August 20, 2006

My magic table.

I've got a little table -- I've written about it before -- that seems to have a magical capacity to concentrate my mind. It's all the way in the back of a Madison café, not a normal place for me to sit. I like the front, where people move around and talk and give you that real feeling of being out in the world, which seems to be the point of not working at home. But there's something about this table by the window, where the view when you look straight up is a bulletin board: "Stop Israeli Terror Now!" "Help Defeat Bush and the GOP," "Demand Zero Emission Cars," "Demonstrate Against Hate," "Womyn's Coop," "Lay Low and Glow," "The Power to Heal Is In Your Hands," "Depression and Brain Changes Research Study." Something keeps me focused. I sat here once and wrote an op-ed on a 3-hour deadline. Last time I was here, I ran into a colleague who had a writing project spread out on a table. A novel, he revealed. Are all the lawprofs writing novels these days? A week ago, I checked out lawprof Jed Rubenfeld's new novel and noted how he said his agent steered him away from a law book: People want to read novels. But I'm not here to start a novel, even though once, a long time ago, I wrote a novel, I was kind of inspired by an essay today about those summer camps for writers, and I even had a dream last night that I was writing a novel. What was the novel about? I can't remember! And I'm at my little magic table here now because I've got another little law essay to do.

10 comments:

Anonymous said...

Your little table sounds like a good writer's habit, the thing that gets you in the zone. You should try a writer's retreat--you never know what wonderful ideas lie waiting to be discovered under the thin ice of everyday life.

I was a member of a very productive writing group, and many went on these retreats. However, 9/11 and the following blood feuds over politics destroyed it. Maybe we need a centrist retreat?

Ann Althouse said...

My whole house is already a writer's retreat! I was reading that article, wondering what I would get that I don't have. I think it's: a more confined space, someone else getting my food for me, and other writers in the vicinity.

Anonymous said...

And an absence of routine! When everything is new, it upsets the comfort level, and that opens up one's creative process.

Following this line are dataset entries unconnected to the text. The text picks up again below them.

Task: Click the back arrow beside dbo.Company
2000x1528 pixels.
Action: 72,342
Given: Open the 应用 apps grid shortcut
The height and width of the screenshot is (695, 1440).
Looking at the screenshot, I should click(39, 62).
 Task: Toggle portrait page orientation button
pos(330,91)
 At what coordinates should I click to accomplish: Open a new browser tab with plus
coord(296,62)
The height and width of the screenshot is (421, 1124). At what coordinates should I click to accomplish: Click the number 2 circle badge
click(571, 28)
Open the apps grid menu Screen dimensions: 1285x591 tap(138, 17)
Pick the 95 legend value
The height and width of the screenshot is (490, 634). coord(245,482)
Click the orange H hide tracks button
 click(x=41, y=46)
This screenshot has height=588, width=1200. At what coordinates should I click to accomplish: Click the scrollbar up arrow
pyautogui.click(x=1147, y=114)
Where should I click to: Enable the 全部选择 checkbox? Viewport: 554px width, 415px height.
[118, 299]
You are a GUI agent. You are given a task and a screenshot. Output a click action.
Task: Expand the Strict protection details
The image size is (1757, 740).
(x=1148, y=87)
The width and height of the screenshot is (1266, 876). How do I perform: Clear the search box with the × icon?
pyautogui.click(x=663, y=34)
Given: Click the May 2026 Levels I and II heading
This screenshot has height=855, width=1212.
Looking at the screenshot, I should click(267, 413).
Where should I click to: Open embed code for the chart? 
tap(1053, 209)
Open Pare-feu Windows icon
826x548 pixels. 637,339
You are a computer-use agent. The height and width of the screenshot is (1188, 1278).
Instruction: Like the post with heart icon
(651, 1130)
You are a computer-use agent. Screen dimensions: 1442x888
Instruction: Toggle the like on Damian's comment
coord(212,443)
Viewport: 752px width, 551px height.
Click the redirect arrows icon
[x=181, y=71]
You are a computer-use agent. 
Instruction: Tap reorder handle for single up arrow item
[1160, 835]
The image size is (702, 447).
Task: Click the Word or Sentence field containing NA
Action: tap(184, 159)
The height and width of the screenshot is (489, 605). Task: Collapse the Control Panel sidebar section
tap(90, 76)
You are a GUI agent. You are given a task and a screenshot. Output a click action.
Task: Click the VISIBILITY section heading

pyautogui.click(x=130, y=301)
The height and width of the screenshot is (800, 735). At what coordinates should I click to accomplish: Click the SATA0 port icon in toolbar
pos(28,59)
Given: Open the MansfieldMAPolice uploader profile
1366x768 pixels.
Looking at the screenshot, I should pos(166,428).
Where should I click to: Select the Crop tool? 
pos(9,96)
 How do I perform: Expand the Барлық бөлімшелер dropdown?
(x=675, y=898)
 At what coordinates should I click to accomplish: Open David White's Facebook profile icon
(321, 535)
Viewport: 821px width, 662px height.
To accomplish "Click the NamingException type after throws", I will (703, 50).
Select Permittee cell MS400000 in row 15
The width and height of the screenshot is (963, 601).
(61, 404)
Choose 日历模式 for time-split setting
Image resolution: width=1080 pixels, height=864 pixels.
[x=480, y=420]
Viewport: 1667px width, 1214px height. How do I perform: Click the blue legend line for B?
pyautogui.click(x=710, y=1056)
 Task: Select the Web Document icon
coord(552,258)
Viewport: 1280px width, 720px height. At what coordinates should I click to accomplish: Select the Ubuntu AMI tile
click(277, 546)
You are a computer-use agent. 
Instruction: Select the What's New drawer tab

One writing teacher recommended we break up our comfort level in order to open up--something as simple as stopping the newspaper.

I'd like to try this one. http://www.all-story.com/belize.cgi

Rick Lee said...

I have had many such places that I go to concentrate on a project. I find that I have to keep changing the place. As soon as I get used to one place, then I can't concentrate there any longer.

Ann Althouse said...

Ignacio: I never published it. Anyway, I don't say that I never read novels. I say that I usually read nonfiction and tend to prefer it and that I'm very picky about which novels I want to read. I think most of them are bad. I don't read novels just as an amusing way to pass the time. I'm terribly bored by most of the crap novelists put in novels and I don't think most of the people who become novelists are very astute in their observations. A lot of them are depressed, too, which means they have distorted perceptions.

Ruth Anne Adams said...

"Womyn's Coop,"

Is that where they keep the hens?

David Walser said...

Okay, so you never published it. That's far more than most of us have done.

How about self-publishing it as a download? Your many fans would love a chance to read it -- even if it makes us appreciate your non-fiction writing all the more.

Ann Althouse said...

Thanks, but I don't stand by it. I don't believe in self-published fiction anyway. Certainly not something written long ago (in the 80s). It really doesn't represent me at all. I'm probably lucky it's not out there. I'd be embarrassed.

Maxine Weiss said...

"I don't think most of the people who become novelists are very astute in their observations. A lot of them are depressed, too, which means they have distorted perceptions."----Ann

Like who?

Can we name names?

Uh-oh.

Peace, Maxine

Frank from Delavan said...

"Stop Israeli Terror Now!" "Help Defeat Bush and the GOP," "Demand Zero Emission Cars," "Demonstrate Against Hate," "Womyn's Coop," "Lay Low and Glow," "The Power to Heal Is In Your Hands," "Depression and Brain Changes Research Study."

Hey, take all the above, mix in some gratuitous sex, and you too can write the next NY Times top book. (At least it would surely sell in NYNY CA, and Madison.)